Clca1 deficiency exacerbates colitis susceptibility via impairment of mucus barrier integrity and gut microbiota homeostasis.

The intestinal mucus barrier has emerged as a promising therapeutic target for inflammatory bowel disease. Understanding its regulatory mechanisms is critical for elucidating ulcerative colitis (UC) pathogenesis, improving diagnostics, guiding treatments, and preventing relapse. Chloride Channel Accessory 1 (Clca1), a constituent of the mucus layer, remains understudied in colitis. Here, we investigated Clca1's role in mucosal immunity and intestinal homeostasis using experimental colitis models. Clca1-deficient (Clca1) mice displayed compromised mucus layer integrity, reduced neutrophil infiltration, and gut microbiota dysbiosis.

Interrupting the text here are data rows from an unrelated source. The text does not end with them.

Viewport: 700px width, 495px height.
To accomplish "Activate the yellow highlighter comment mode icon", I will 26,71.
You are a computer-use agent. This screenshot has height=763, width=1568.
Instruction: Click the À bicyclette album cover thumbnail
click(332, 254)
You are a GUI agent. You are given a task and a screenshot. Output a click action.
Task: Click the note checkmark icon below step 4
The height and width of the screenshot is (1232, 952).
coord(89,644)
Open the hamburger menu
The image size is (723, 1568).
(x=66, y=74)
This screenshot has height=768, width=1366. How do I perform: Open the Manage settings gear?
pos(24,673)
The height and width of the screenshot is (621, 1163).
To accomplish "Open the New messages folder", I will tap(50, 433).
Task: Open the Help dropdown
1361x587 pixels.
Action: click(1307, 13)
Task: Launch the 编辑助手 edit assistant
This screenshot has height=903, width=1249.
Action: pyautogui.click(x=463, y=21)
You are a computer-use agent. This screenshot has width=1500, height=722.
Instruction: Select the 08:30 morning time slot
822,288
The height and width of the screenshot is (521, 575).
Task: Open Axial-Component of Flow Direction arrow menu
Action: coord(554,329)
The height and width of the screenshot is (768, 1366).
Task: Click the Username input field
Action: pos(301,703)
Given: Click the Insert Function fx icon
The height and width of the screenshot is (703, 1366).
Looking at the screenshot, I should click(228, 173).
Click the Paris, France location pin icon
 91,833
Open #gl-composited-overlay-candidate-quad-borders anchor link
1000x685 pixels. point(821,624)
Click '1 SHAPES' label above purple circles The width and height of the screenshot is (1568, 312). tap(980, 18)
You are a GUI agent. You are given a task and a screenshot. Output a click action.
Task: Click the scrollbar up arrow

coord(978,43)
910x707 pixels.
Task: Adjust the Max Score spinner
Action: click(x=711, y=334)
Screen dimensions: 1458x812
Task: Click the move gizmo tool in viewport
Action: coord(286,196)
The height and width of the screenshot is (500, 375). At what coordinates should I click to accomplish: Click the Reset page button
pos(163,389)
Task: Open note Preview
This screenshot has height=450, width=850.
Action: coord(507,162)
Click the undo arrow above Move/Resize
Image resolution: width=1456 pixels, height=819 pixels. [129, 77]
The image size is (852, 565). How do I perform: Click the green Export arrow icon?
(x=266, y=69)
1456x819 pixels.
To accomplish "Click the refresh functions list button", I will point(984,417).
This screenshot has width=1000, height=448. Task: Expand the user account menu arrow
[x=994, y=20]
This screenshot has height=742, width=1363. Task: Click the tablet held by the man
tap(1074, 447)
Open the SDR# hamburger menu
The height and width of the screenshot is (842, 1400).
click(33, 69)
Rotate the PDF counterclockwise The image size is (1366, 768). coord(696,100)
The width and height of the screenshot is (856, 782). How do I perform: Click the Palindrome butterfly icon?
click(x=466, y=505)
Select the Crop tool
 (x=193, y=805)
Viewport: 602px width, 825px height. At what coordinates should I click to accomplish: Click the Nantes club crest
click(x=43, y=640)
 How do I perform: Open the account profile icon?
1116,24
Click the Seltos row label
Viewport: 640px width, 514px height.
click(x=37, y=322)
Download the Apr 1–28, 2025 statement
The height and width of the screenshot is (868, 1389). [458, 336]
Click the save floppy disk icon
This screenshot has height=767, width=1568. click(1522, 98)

Notably, Clca1 mice exhibited exacerbated colitis severity following dextran sulfate sodium (DSS) challenge, accompanied by a diminished goblet cell populations. Fecal microbiota transplantation (FMT) studies revealed that gut microbiota critically modulates divergent phenotypic outcomes between genotypes. Our findings establish Clca1 as a multifunctional regulator of mucus barrier integrity through mechanisms involving goblet cell maintenance, neutrophil-mediated immunity, and host-microbiota crosstalk. These results advance the understanding of UC pathogenesis and identify Clca1-associated pathways as potential targets for barrier restoration therapies.